__Listed entries__:

BEGIN

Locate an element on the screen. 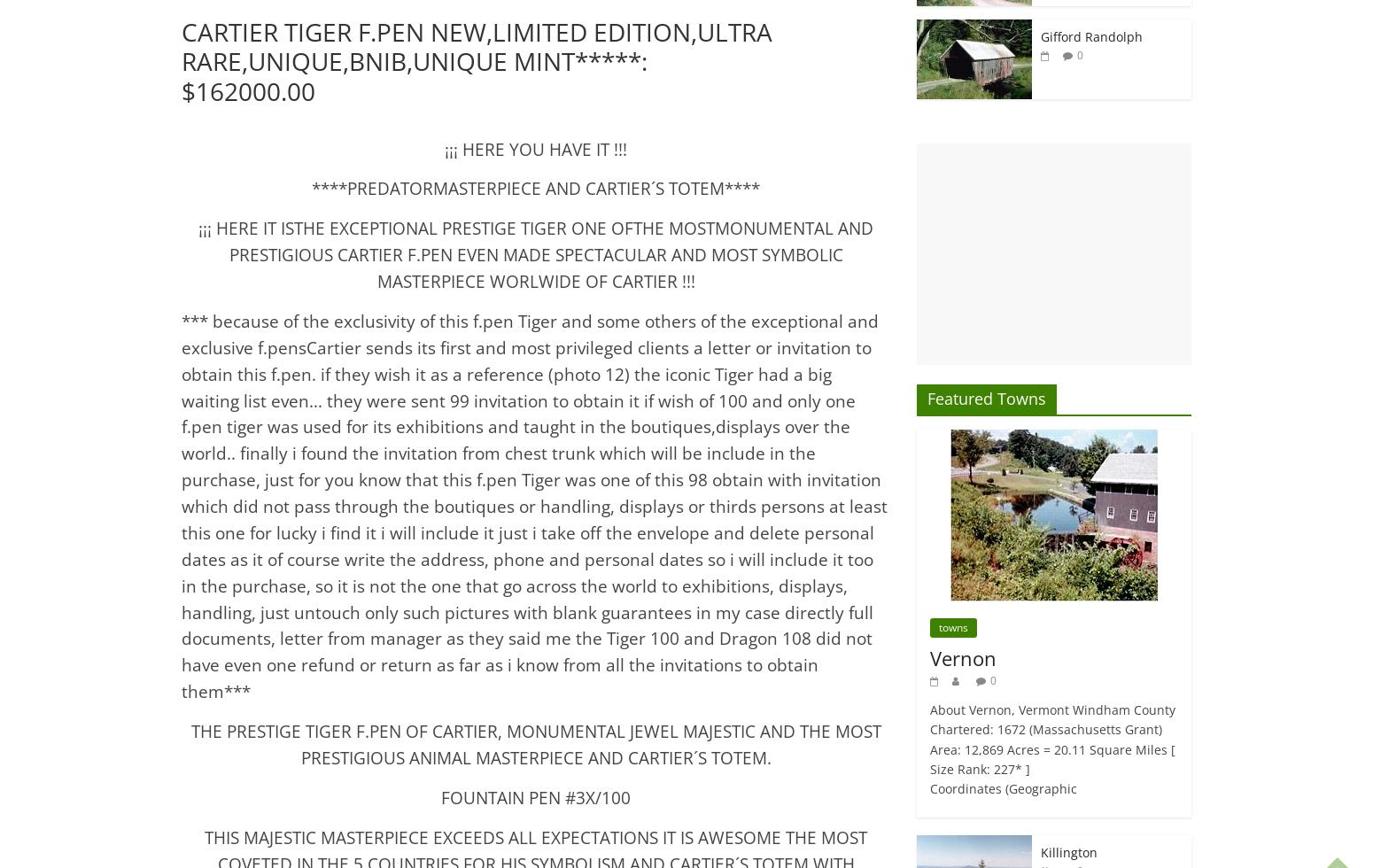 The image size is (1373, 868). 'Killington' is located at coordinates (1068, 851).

END
BEGIN

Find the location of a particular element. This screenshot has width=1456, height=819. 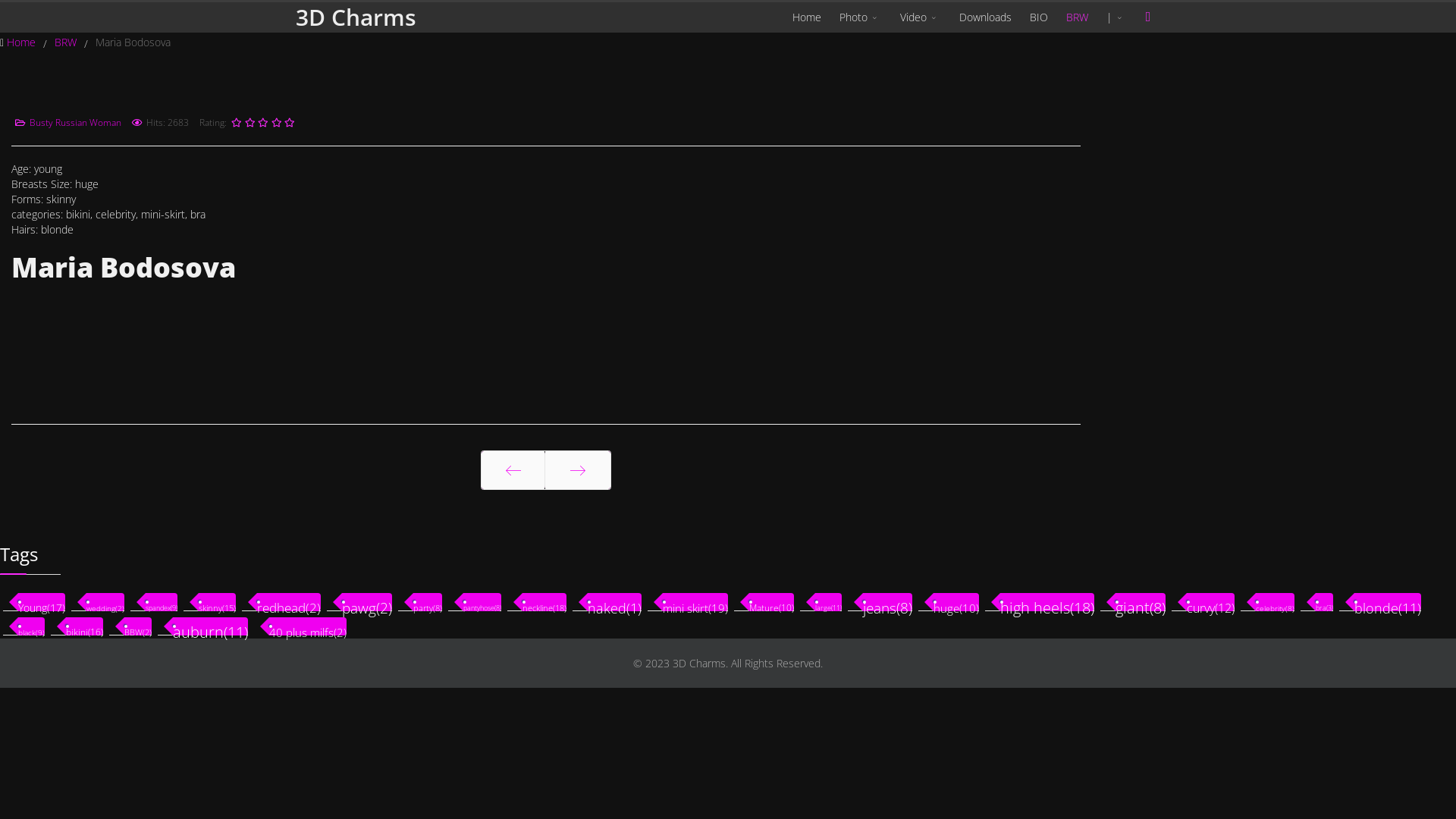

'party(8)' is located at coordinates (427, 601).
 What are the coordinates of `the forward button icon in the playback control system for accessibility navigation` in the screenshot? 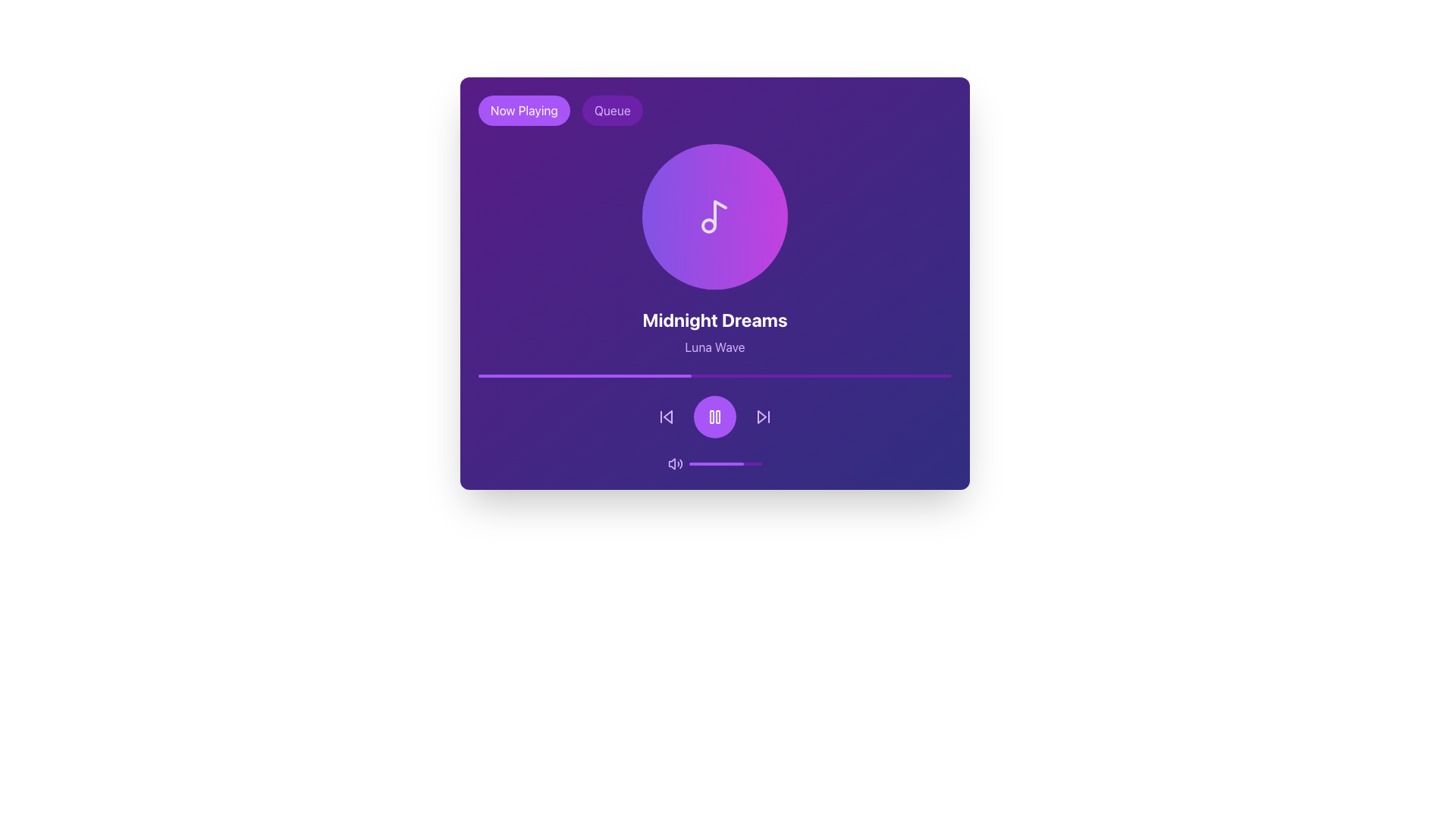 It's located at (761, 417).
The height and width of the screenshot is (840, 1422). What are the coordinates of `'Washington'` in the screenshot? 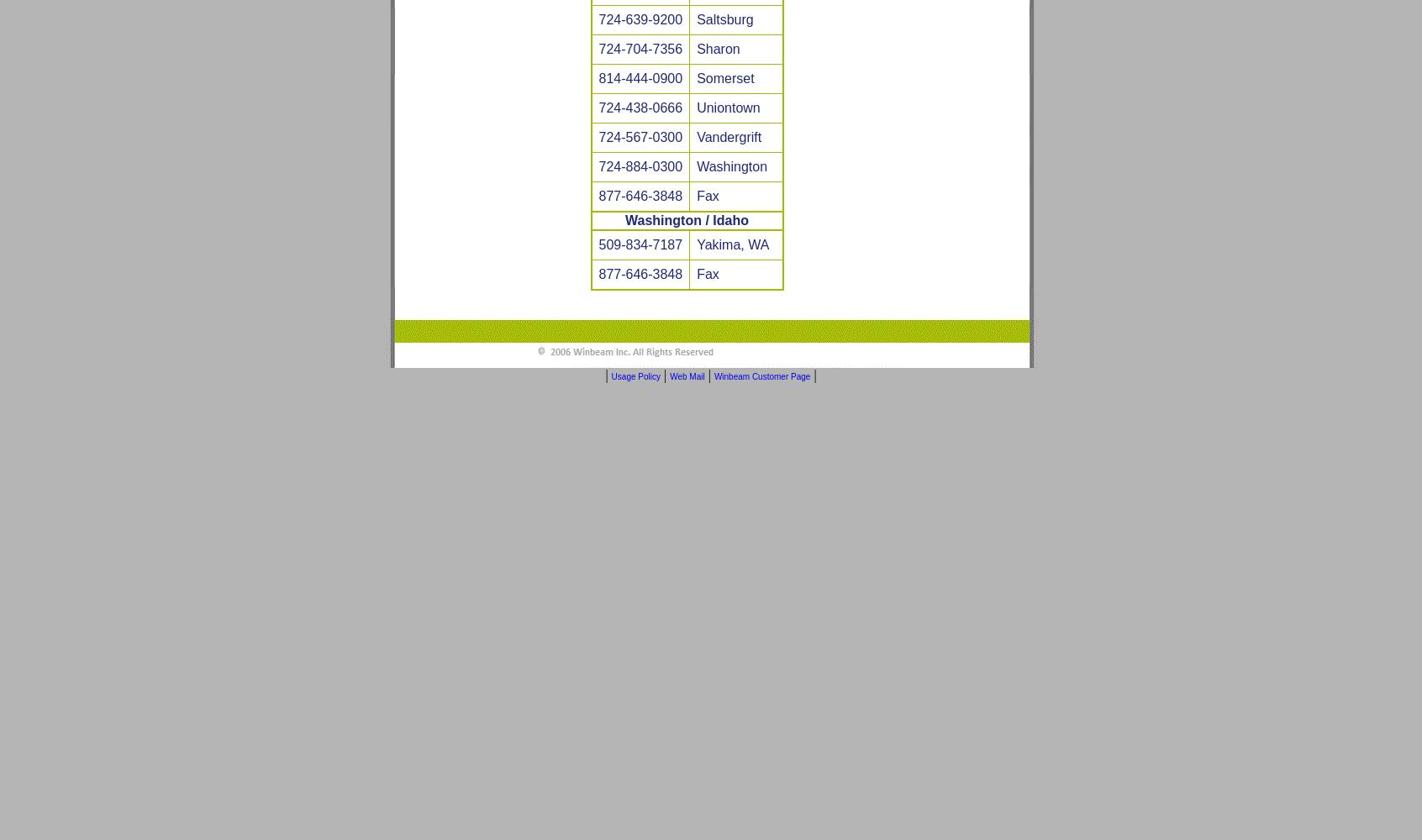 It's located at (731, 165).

END

__What you should do__: Write out the records from the line with "Find the location" up to and including the line with "coordinates (427, 601).", switching "particular" to "specific" and changing nothing else. Give only those lines and leave the pictures out.

__Finished exercise__:
Find the location of a specific element. This screenshot has width=1456, height=819. 

'party(8)' is located at coordinates (427, 601).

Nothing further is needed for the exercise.